Ein großes Thema für die Beschäftigten sei die personelle Besetzung und der Umgang des Unternehmens mit den Mitarbeitern. "Wir sind jedenfalls froh, dass wir sie haben und geben uns viel Mühe, dass sie auch bleiben", betont Schrader. Offenbar wüssten die Mitarbeiter das zu schätzen, denn die meisten hielten der AWK schon seit Jahren die Treue. Zumal die Bezahlung an der AWK, die einen öffentlichen Träger habe, nicht schlecht sei. Pflegekräfte werden dort nach öffentlichem Tarif bezahlt mit einem Grundgehalt für Anfänger von 3000 Euro plus Zuschlägen.
60 Auszubildende
"Es gibt natürlich auch bei uns Fluktuation, aber meist nur, wenn jemand in Rente oder in Mutterschutz geht." Es komme aber vor, dass Mitarbeiter feststellten, dass der Pflegebereich nicht das Richtige sei. "Deshalb empfehlen wir jungen Menschen, die mit diesem Beruf liebäugeln, in jedem Fall ein Praktikum zu machen", rät die 52-Jährige. Pro Jahr machen an jedem AWK-Standort zwischen 70 und 100 Interessierte ein Praktikum. Aktuell absolvieren in der Klinik 60 junge Menschen eine Ausbildung zur Pflegekraft oder zum Pflegeassistenten. "Hinterher machen wir jedem, der die Ausbildung erfolgreich beendet, ein Übernahmeangebot und bieten vielfältige Möglichkeiten, sich beruflich weiterzuentwickeln", verspricht Christine Schrader.

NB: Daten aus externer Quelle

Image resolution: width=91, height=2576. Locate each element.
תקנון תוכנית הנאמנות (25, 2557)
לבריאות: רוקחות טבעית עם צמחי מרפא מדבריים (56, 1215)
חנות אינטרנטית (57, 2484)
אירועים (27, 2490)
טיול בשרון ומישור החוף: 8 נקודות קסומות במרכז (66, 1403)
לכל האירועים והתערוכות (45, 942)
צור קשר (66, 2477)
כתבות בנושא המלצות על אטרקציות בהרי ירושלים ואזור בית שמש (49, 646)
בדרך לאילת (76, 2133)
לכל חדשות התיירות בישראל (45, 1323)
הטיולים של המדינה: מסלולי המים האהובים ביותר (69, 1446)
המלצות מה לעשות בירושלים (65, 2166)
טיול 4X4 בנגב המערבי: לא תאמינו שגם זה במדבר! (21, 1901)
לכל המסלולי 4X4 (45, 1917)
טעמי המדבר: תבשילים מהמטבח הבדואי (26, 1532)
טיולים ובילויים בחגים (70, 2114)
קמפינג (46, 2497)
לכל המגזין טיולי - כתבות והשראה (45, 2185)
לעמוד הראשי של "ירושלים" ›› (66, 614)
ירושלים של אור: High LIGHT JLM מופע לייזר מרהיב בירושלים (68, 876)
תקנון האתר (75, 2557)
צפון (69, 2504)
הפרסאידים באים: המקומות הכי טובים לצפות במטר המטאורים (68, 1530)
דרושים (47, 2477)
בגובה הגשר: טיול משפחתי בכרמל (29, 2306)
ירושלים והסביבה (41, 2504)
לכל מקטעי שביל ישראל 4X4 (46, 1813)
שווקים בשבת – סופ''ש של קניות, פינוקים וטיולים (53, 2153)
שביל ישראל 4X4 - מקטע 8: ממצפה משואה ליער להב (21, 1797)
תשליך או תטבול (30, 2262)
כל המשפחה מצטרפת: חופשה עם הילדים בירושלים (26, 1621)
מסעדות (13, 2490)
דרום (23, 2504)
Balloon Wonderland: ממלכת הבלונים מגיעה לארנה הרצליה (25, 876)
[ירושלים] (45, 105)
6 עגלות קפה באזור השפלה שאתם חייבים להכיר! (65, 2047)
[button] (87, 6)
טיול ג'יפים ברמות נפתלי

Um den beruflichen Nachwuchs und damit die Versorgung der Patienten zu sichern, ist die AWK auf Berufsbörsen aktiv und informiert in Schulen über das Berufsfeld. "Wir müssen aktiv Werbung machen, denn der Markt an Arbeitskräften in der Pflege ist leergefegt", sagt Schrader. Als Konsequenz muss die Klinik bei Engpässen auf Leihkräfte zurückgreifen, die dann für eine gewisse Zeit das Team verstärken.
Die größte Belastung im Pflegebereich sei generell der Stress, das hohe Tempo auf der Station. "Man macht irgendwas und hat im Kopf schon die nächsten zehn oder zwölf Sachen, die anschließend erledigt werden müssen", so Schrader. Trotzdem könne die Pflege ein Beruf bis zur Rente sein, wenn die Mitarbeiter gelernt hätten, auf sich selbst zu achten und sich nicht zu übernehmen.